Colendo Órgão Especial:

 

         Trata-se de arguição de inconstitucionalidade suscitada pela Col. 9ª Câmara de Direito Público, quando do julgamento do agravo de instrumento nº 2185287-17.2014.8.26.0000, da 7ª. Vara da Fazenda Pública de São Paulo, figurando como Relator o Desembargador Moreira de Carvalho.

A Col. Câmara argui a inconstitucionalidade art. 1º da lei nº 9.492/97, incluído pela Lei nº 12.767/12, por existência de vício formal no processo legislativo, tendo ficado consignado no acórdão o seguinte:

 “(...)

A supramencionada lei é fruto de conversão da Medida Provisória nº 577, de 29 de agosto de 2012, que dispunha sobre a extinção das concessões de serviço público de energia elétrica e a prestação temporária de serviço, sobre a intervenção para adequação de serviço público de energia elétrica.

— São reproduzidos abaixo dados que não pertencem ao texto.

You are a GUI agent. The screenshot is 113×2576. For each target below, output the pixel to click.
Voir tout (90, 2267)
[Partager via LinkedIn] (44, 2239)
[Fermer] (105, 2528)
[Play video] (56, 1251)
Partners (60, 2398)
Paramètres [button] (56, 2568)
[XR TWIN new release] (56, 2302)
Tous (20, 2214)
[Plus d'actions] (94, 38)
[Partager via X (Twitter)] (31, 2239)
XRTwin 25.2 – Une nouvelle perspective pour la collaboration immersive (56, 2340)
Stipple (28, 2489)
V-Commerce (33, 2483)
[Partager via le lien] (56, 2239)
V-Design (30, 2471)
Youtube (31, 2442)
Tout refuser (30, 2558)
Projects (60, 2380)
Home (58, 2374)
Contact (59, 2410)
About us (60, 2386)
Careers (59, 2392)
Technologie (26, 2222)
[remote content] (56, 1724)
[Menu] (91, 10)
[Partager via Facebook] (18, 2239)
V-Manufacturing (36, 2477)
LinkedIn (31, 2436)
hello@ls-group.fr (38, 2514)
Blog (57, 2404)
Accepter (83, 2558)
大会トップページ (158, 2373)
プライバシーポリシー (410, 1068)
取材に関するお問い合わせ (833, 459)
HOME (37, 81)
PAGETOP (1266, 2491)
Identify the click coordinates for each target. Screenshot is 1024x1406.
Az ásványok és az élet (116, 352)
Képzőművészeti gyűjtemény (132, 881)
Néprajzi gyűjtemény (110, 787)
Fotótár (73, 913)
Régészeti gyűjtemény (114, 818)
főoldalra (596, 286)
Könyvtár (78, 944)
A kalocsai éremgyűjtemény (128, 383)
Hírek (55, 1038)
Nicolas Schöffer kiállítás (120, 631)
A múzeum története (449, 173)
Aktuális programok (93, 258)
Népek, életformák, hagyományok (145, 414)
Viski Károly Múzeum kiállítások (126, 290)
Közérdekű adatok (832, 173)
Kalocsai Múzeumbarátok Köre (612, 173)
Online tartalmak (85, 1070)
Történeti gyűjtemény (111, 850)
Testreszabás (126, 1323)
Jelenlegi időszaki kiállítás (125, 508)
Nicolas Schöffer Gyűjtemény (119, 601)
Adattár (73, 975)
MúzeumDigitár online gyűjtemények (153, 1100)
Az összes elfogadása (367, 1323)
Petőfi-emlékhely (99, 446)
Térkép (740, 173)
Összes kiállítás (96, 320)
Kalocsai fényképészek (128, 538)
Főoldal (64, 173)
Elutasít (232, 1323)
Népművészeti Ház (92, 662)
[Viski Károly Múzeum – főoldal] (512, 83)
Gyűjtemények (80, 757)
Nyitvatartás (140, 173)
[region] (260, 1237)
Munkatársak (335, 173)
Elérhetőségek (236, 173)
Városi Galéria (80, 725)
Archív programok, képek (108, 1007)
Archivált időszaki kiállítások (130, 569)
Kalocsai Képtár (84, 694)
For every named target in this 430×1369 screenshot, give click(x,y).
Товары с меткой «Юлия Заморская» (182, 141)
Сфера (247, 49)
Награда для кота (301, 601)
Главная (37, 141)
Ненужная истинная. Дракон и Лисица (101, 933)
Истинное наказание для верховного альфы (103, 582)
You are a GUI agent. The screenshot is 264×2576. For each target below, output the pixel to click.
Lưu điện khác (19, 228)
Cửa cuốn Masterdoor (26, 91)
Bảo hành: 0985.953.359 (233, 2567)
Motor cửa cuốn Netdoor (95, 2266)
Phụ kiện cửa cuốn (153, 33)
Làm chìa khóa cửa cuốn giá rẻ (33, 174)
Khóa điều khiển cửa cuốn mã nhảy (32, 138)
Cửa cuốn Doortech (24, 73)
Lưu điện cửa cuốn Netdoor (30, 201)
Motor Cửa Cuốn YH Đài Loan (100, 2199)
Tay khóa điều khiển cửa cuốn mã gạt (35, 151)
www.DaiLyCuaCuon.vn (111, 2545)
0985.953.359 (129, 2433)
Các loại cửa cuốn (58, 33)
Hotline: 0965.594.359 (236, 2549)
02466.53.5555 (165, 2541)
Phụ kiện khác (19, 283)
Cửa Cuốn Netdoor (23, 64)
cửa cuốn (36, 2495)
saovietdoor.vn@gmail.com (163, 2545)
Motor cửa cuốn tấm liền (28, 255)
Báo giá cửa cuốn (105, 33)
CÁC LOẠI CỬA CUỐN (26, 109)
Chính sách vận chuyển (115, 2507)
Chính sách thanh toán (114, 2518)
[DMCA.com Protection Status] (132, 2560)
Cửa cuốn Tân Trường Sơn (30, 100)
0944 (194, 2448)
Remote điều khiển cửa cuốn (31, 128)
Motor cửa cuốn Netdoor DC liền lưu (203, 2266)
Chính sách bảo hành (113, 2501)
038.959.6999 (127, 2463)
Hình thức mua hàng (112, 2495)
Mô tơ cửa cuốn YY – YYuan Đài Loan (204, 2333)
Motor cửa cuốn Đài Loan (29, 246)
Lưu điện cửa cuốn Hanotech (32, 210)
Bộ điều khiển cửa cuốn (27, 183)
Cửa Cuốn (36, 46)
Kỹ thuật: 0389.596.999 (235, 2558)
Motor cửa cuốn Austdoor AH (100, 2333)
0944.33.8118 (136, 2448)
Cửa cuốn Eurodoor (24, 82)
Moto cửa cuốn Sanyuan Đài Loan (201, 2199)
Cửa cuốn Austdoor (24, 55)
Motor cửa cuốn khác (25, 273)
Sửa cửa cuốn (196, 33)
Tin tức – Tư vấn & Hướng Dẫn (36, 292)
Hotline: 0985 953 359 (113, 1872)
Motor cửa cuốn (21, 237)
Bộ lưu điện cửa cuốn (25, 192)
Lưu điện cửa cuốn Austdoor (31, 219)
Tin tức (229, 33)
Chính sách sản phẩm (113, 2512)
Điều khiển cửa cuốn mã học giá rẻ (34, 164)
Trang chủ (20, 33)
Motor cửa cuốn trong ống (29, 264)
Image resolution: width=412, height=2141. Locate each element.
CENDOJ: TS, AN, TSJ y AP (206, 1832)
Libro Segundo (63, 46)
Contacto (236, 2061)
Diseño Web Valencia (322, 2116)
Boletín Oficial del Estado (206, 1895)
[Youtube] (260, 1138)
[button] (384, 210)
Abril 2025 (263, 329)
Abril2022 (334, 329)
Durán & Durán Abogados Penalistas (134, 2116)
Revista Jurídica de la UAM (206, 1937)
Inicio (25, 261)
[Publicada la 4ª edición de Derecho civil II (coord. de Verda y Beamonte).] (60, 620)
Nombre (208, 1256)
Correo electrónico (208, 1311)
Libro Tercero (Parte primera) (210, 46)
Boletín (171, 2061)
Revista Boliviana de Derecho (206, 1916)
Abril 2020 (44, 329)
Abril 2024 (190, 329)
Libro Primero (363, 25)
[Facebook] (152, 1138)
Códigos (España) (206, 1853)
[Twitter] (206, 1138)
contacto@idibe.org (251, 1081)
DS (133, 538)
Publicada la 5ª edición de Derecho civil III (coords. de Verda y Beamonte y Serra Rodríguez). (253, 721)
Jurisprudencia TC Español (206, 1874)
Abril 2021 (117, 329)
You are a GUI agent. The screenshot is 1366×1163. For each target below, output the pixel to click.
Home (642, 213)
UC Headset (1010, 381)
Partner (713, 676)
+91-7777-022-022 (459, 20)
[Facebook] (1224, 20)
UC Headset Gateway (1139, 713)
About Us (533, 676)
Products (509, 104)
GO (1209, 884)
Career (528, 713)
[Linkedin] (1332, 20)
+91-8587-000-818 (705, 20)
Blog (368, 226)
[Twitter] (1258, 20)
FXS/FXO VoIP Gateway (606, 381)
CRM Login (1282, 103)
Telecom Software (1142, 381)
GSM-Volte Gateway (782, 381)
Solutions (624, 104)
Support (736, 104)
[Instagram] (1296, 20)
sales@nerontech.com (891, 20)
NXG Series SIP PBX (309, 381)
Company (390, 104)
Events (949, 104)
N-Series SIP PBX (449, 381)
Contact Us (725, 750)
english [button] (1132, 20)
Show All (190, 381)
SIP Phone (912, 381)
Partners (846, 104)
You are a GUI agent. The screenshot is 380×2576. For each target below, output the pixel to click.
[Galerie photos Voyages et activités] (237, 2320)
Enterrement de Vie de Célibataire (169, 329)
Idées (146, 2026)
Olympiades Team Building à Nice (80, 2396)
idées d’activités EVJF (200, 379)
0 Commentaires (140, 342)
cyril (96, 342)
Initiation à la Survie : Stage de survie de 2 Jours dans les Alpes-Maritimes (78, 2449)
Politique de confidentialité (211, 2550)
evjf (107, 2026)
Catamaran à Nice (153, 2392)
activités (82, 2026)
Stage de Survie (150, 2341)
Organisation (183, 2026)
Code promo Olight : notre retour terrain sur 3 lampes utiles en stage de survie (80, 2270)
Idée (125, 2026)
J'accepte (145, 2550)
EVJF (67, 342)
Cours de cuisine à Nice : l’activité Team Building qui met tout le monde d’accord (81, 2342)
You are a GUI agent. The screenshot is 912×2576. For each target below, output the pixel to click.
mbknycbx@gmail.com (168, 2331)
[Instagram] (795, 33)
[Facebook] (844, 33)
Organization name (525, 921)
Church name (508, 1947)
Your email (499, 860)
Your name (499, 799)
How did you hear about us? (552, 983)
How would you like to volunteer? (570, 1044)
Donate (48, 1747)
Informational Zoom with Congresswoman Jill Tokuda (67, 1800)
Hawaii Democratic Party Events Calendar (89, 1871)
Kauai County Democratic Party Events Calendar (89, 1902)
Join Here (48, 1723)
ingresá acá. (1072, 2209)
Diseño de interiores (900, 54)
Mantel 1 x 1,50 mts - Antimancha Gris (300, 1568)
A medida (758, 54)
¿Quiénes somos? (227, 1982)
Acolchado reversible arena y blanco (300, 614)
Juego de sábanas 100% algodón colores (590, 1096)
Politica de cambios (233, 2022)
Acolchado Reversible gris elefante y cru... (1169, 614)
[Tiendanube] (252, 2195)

Propuseram no Congresso Nacional 88 emendas parlamentares ao projeto, todavia nenhuma delas dispôs sobre a inclusão de certidões de dívida ativa como título sujeito a protesto. Quando de sua conversão em lei, várias matérias estranhas foram inseridas no projeto, as quais não tem relação com a proposição

inicial e incluiu-se no projeto o art. 25 alterando a redação do art. 1º, parágrafo único, da Lei nº 9.492, de 10 de setembro de 1997, para incluir entre os títulos sujeitos a protesto as certidões de dívida ativa da União, dos Estados, do Distrito Federal, dos Municípios e das respectivas autarquias e fundações públicas.

Importante ressaltar que não é ilimitada a competência do Poder Legislativo para emendar projetos de lei. A concessão de serviço público de energia elétrica, objeto da Medida Provisória enviada ao Congresso, e protesto de títulos são matérias que não preservam entre si qualquer pertinência lógica. Aduz que a questão não foi objeto de emenda parlamentar, mas incluída no parecer do relator da matéria sem a observância do processo legislativo previsto na Constituição Federal.

Nesse sentido já decidiu o Supremo Tribunal Federal: “Poder Legislativo detém a competência de emendar todo e qualquer projeto de lei, ainda que fruto da iniciativa reservada ao Chefe do Poder Executivo (art. 48 da CF). Tal competência do Poder Legislativo conhece, porém, duas limitações: a) a impossibilidade de o Parlamento veicular

matéria estranha à versada no projeto de lei (requisito de pertinência temática); b) a impossibilidade de as emendas parlamentares aos projetos de lei de iniciativa do Executivo, ressalvado o disposto nos §§ 3º e 4º do art. 166, implicarem aumento de despesa pública (inciso I do art. 63 da CF)” (ADI nº 3.288-MG, Tribunal Pleno, Rel. Min. Ayres Britto, j. 13/10/10, DJe 24/02/11).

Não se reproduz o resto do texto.